TASK DIRECTIONS: Print every line of the listing below, starting with the line that holds "Given: Click the empty" and going on through the line that holds "Click THE UPS", both included, and print nothing else.
EXTRACTED ENTRIES section start
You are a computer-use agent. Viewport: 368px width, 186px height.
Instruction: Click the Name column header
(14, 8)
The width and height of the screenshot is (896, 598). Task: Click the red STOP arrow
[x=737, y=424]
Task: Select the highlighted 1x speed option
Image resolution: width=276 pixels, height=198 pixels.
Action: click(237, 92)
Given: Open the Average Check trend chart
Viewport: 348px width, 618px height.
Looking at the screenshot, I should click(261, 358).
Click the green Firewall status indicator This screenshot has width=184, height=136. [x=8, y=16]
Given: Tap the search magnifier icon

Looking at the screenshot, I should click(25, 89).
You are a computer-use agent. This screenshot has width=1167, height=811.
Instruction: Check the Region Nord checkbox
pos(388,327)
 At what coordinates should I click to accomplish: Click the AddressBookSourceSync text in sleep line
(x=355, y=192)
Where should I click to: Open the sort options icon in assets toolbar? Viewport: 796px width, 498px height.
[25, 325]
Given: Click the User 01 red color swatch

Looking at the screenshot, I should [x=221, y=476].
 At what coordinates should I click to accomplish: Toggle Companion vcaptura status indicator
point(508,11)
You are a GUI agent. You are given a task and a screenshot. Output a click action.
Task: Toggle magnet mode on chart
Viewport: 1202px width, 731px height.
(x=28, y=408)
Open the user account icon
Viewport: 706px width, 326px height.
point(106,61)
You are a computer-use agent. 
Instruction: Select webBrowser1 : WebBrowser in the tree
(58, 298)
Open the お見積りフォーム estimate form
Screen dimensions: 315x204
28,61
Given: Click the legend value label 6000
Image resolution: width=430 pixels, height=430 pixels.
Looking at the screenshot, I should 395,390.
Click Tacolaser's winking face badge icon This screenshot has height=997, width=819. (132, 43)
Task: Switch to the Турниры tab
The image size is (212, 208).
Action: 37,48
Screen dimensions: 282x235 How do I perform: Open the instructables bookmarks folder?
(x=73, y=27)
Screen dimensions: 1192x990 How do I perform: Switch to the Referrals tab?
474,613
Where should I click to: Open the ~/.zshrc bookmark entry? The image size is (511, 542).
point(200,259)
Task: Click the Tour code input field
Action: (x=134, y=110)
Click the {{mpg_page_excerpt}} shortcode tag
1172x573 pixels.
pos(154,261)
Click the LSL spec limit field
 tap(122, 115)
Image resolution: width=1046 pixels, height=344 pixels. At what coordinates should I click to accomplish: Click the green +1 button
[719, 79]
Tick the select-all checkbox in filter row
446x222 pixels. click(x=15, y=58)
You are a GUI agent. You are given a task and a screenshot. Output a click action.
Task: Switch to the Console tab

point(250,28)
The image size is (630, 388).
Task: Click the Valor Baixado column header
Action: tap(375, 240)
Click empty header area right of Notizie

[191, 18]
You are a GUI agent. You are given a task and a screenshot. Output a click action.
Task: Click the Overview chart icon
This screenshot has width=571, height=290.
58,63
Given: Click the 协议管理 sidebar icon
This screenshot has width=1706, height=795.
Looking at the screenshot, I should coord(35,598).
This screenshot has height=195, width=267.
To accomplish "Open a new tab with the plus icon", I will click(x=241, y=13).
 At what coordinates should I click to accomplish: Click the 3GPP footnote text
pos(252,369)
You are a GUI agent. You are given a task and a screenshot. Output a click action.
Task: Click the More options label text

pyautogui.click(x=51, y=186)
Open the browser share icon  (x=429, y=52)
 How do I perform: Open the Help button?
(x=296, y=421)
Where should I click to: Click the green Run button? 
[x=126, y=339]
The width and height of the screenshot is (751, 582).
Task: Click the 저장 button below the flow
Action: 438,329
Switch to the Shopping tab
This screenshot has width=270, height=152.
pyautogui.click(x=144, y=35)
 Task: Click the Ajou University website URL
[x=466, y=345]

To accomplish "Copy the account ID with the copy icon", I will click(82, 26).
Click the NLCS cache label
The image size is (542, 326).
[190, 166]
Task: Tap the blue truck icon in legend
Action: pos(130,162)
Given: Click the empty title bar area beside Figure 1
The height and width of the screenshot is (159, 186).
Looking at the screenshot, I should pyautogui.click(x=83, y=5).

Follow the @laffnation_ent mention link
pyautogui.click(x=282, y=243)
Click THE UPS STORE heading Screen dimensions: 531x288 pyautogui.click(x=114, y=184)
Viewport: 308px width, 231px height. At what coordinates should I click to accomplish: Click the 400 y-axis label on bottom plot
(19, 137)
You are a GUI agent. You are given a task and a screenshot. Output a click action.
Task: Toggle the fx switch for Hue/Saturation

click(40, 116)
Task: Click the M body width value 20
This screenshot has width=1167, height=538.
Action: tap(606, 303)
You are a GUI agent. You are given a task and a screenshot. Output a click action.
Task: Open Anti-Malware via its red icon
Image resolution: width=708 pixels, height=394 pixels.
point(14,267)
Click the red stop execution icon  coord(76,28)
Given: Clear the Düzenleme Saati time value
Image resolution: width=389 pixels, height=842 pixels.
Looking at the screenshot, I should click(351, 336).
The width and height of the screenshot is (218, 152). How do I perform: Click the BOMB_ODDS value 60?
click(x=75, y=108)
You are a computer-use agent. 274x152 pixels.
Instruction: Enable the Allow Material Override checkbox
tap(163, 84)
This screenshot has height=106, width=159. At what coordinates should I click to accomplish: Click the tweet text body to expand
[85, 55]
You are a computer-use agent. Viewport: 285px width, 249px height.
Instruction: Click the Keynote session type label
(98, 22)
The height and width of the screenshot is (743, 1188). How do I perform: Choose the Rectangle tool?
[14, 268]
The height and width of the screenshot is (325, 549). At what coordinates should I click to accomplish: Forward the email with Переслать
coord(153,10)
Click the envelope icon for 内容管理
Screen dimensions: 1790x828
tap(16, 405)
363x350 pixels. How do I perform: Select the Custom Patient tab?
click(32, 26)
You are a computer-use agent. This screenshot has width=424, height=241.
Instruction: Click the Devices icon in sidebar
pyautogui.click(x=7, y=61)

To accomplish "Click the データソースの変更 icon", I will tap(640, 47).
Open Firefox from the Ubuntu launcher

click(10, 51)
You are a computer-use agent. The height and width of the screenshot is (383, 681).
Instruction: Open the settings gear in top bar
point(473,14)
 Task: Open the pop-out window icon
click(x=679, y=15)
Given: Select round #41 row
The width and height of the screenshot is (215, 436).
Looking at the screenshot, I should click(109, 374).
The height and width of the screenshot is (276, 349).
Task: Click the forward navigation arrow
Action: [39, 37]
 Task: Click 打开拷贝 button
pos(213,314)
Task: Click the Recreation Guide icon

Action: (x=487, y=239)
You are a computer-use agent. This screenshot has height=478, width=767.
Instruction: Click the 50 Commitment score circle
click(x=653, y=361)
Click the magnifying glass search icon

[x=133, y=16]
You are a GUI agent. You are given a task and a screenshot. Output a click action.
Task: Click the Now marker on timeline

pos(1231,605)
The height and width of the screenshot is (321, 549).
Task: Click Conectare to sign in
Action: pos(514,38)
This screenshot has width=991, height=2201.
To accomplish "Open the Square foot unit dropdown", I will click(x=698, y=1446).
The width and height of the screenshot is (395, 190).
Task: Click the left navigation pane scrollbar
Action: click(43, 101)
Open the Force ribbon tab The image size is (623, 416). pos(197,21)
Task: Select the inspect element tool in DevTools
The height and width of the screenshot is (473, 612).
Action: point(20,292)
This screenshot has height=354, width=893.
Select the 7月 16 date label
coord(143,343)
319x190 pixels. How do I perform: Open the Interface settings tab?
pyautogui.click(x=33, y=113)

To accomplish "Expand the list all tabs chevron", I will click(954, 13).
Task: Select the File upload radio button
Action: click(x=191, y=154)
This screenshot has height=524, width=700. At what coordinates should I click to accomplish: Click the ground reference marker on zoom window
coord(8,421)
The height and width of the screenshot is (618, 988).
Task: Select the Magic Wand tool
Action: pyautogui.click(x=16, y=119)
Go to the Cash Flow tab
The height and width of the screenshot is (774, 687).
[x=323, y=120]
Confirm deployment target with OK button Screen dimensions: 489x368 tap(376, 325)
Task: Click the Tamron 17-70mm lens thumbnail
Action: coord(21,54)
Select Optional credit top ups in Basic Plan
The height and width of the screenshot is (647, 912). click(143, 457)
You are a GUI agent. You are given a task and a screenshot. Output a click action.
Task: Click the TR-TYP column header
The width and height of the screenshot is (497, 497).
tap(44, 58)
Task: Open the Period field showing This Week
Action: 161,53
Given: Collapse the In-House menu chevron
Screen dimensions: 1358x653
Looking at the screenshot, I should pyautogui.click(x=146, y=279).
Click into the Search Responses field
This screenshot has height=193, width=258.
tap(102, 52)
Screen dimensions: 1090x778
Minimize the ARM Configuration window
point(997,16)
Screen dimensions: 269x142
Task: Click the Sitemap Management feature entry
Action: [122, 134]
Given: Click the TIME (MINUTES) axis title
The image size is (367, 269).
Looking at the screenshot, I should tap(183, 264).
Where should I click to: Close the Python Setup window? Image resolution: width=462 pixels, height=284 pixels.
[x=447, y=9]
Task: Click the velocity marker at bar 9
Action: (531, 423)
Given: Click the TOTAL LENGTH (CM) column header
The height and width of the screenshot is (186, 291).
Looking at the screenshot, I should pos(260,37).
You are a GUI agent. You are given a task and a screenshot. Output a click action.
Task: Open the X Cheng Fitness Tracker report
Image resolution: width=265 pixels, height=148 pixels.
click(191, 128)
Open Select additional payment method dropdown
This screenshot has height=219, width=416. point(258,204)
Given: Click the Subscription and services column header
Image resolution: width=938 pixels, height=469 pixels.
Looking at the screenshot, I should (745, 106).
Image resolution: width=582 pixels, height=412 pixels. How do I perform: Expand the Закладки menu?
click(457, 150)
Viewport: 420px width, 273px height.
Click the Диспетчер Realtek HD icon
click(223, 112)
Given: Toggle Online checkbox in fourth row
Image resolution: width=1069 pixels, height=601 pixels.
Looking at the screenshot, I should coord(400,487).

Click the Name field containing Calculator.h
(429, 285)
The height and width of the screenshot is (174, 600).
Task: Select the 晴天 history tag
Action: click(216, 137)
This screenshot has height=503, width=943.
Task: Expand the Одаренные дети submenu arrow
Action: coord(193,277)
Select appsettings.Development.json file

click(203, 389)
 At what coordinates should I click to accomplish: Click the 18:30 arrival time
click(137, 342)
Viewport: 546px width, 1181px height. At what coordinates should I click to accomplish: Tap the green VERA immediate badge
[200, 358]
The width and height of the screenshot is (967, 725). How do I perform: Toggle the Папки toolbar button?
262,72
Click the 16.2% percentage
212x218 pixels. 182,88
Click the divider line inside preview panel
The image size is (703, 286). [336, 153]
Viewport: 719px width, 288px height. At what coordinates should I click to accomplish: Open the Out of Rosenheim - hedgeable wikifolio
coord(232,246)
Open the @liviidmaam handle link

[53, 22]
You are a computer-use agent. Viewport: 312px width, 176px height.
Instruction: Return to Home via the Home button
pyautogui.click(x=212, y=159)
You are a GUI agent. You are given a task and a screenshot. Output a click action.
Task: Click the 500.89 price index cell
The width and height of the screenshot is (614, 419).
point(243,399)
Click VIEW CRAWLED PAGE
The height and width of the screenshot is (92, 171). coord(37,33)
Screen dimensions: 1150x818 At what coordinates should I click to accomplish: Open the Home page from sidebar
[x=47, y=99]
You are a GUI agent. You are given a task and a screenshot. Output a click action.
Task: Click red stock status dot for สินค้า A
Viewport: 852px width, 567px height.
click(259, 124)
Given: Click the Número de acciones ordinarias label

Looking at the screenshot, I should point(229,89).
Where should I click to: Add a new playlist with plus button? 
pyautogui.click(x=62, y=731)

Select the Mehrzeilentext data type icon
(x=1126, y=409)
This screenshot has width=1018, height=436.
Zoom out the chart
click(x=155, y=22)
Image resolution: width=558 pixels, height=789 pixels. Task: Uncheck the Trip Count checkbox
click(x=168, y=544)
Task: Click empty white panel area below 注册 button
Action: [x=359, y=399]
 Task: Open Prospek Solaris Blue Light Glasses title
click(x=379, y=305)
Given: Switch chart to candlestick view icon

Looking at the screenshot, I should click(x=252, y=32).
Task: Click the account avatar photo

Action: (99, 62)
EXTRACTED ENTRIES section end
ANSWER FOR THIS EXERCISE:
Given: Click the empty title bar area beside Figure 1
The height and width of the screenshot is (159, 186).
Looking at the screenshot, I should pyautogui.click(x=83, y=5).

Follow the @laffnation_ent mention link
pyautogui.click(x=282, y=243)
Click THE UPS STORE heading Screen dimensions: 531x288 pyautogui.click(x=114, y=184)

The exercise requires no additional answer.